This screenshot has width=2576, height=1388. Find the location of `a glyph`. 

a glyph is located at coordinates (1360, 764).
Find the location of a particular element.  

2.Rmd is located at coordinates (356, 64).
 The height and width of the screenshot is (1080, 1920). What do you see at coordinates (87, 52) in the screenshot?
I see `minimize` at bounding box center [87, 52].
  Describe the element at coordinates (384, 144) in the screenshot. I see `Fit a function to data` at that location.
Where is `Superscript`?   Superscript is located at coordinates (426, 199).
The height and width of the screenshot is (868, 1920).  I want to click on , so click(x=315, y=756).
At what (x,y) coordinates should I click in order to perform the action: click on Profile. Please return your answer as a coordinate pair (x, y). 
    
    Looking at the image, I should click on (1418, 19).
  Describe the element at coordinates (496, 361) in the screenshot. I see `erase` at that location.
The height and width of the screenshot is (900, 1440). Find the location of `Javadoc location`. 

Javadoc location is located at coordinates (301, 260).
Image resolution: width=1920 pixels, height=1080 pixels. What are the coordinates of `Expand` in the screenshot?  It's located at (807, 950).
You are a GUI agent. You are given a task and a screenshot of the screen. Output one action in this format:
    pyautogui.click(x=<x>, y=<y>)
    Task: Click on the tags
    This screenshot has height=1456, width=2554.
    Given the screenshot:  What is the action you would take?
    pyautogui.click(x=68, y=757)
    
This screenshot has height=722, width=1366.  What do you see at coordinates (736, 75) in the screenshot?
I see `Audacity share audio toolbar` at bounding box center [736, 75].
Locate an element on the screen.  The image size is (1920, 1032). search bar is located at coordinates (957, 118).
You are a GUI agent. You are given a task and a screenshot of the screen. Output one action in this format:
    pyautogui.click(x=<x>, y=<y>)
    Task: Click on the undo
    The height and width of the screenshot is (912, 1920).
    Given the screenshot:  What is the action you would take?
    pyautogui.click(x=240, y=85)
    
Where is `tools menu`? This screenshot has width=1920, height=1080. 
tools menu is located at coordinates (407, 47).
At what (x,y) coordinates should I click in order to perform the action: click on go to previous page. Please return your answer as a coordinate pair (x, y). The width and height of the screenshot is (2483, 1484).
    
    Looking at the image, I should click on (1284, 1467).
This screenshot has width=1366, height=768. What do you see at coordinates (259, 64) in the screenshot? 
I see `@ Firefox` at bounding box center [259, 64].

SET EXERCISE — Return the lines of the records above from the line containing "Find the location of a particular element." to the line containing "The height and width of the screenshot is (868, 1920).", both included, reproducing each one word for word.

WRITTEN ANSWER —
Find the location of a particular element.  

2.Rmd is located at coordinates (356, 64).
 The height and width of the screenshot is (1080, 1920). What do you see at coordinates (87, 52) in the screenshot?
I see `minimize` at bounding box center [87, 52].
  Describe the element at coordinates (384, 144) in the screenshot. I see `Fit a function to data` at that location.
Where is `Superscript`?   Superscript is located at coordinates (426, 199).
The height and width of the screenshot is (868, 1920).  I want to click on , so click(x=315, y=756).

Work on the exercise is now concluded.